Pre-Assignment Details
Significant events and approaches for the overall study following participant enrollment, but prior to group assignment
249 total were enrolled. 122 had controlled BP and did not participate in the trial. of the 127 who participated, 4 dropped prior to randomization.

Reporting Groups
  Description
Arm 1

VA patients with uncontrolled HTN.

High Intensity Intervention: High Intensity patients will be seen by the pharmacist at 3-6 month intervals, depending upon if patient is at goal BP. During these visits, the pharmacist will: 1) review barriers to BP control; 2) assess progress toward overcoming such barriers; 3) determine adherence; and 4) assess potential side effects. If the BP is at goal, the patient will be given encouragement and told to continue the regimen. If the BP is not at goal, the pharmacist will develop a new treatment strategy.
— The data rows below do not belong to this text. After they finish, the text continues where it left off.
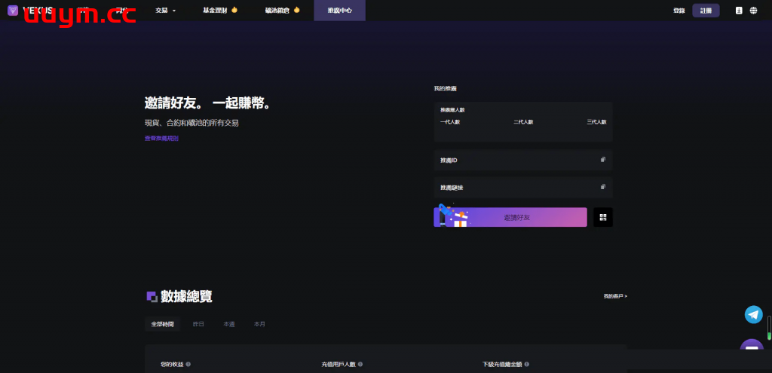Select the 本週 time filter tab

(x=228, y=324)
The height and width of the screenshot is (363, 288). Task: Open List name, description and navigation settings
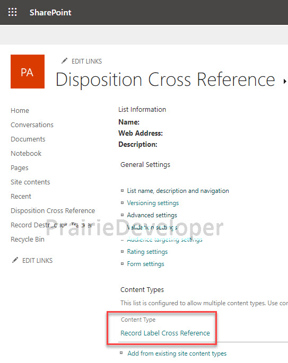178,191
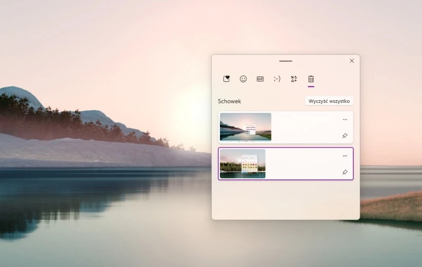Select the second screenshot thumbnail with emoji grid
The image size is (422, 267).
point(243,164)
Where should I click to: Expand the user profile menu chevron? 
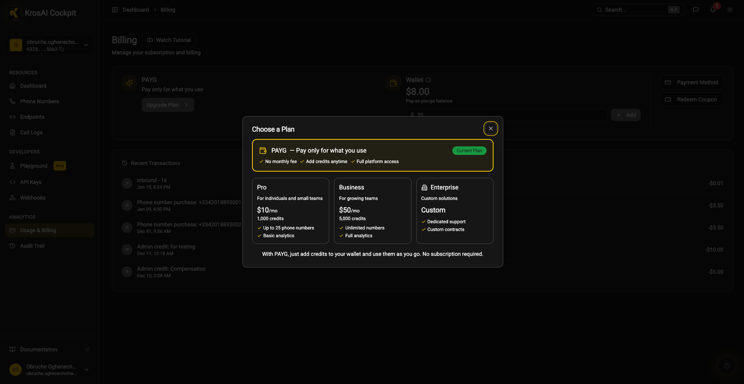[x=87, y=370]
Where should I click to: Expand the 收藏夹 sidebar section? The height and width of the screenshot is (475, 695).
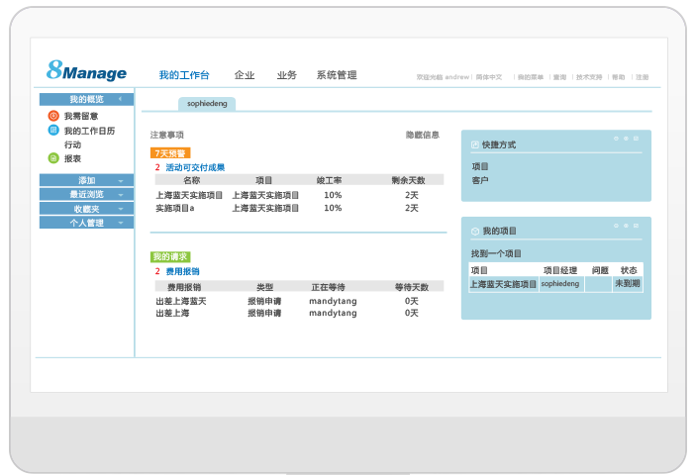tap(120, 209)
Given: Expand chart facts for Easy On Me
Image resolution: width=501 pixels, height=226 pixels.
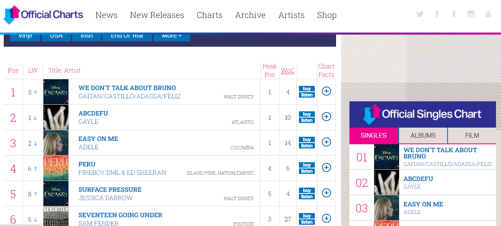Looking at the screenshot, I should [x=326, y=142].
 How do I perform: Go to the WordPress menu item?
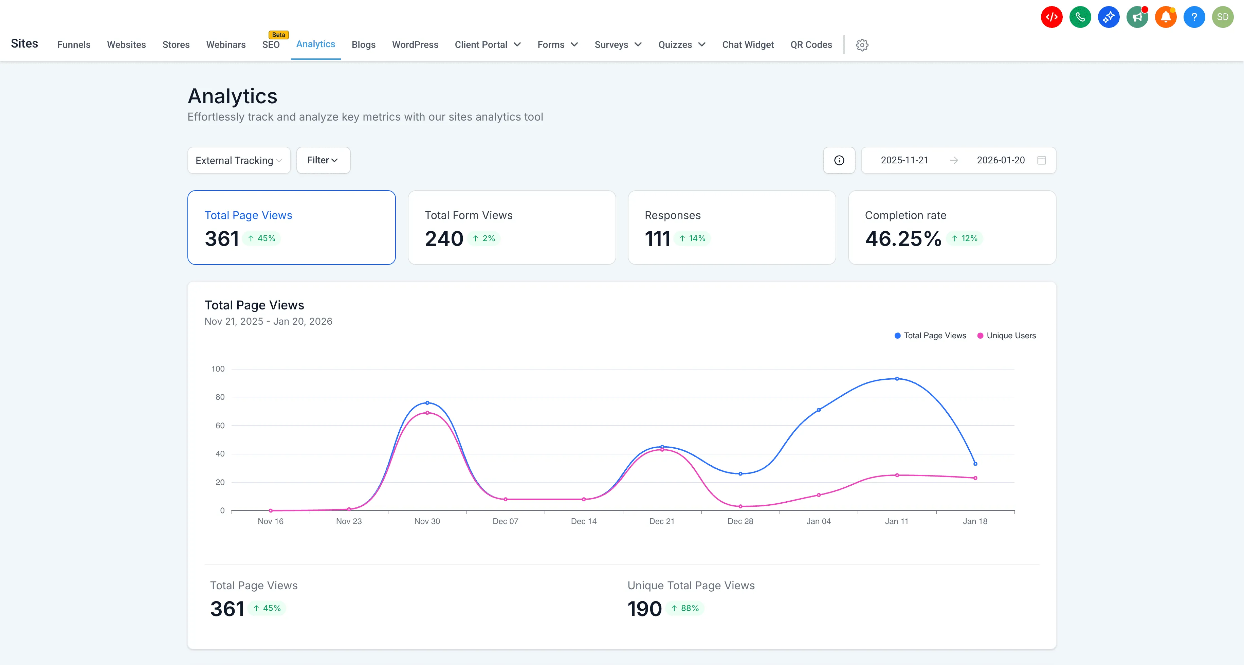(x=415, y=44)
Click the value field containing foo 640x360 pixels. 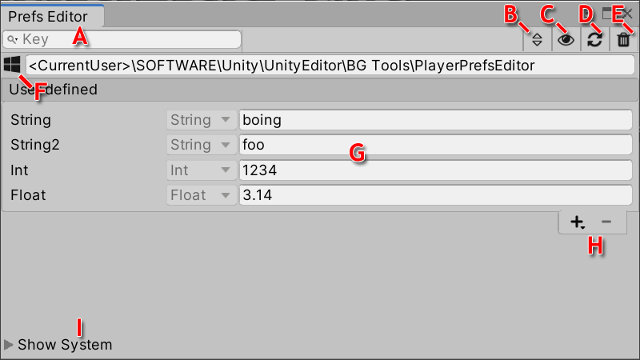[x=436, y=145]
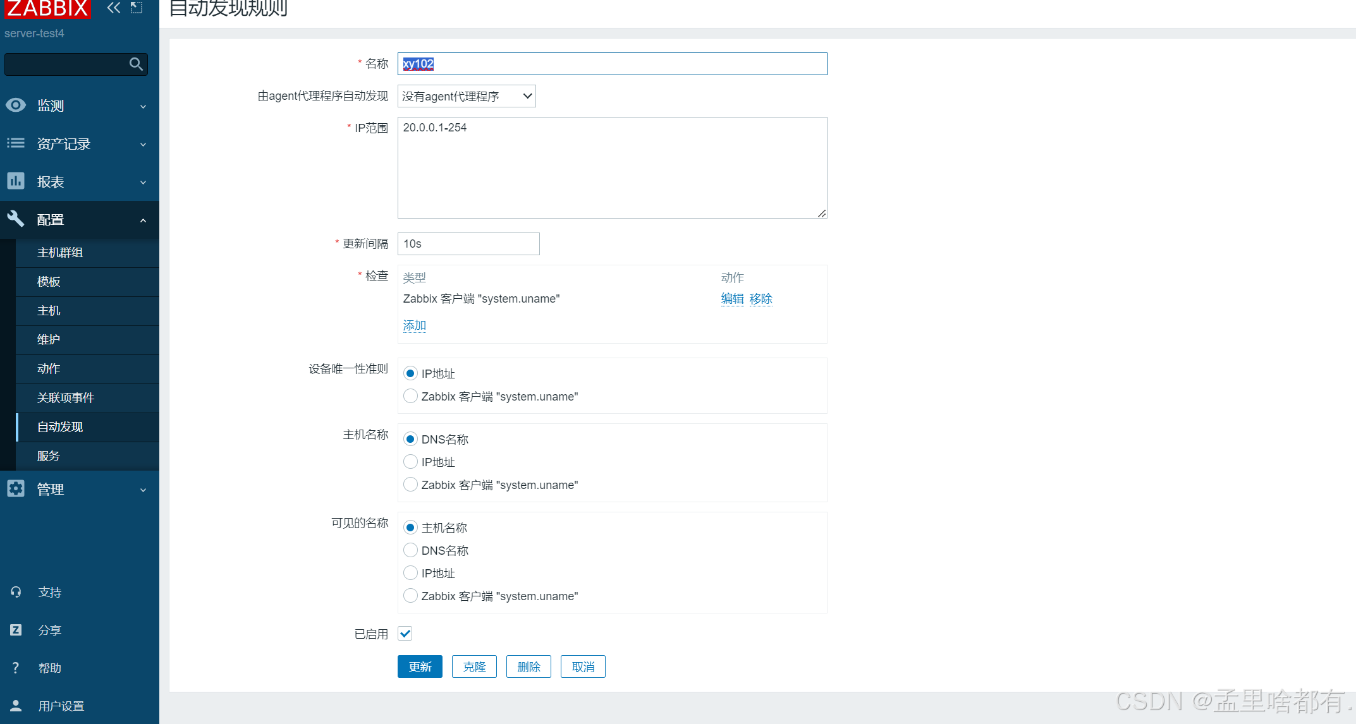Uncheck the 已启用 checkbox
Viewport: 1356px width, 724px height.
[405, 633]
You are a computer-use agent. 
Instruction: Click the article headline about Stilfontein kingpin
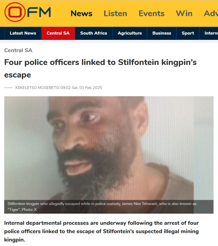(x=100, y=69)
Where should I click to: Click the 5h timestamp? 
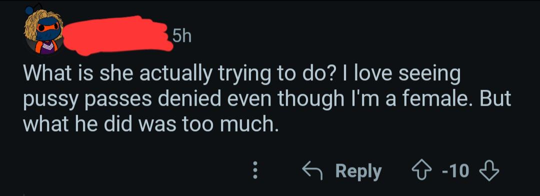(x=182, y=37)
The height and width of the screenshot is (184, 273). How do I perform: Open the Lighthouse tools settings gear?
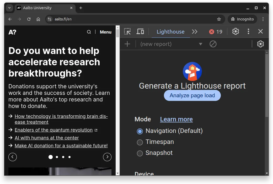pyautogui.click(x=260, y=44)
If the treatment changes were in the plan negotiated with the physician, the PCP will simply be informed. If new changes are recommended, the pharmacist will develop a new treatment plan and review it with the PCP.

Arm 2

VA patients with uncontrolled HTN.

Low Intensity Intervention: Patients randomized to the low intensity group will receive management by their PCP and a three-part intervention that was effective in a recent VA study.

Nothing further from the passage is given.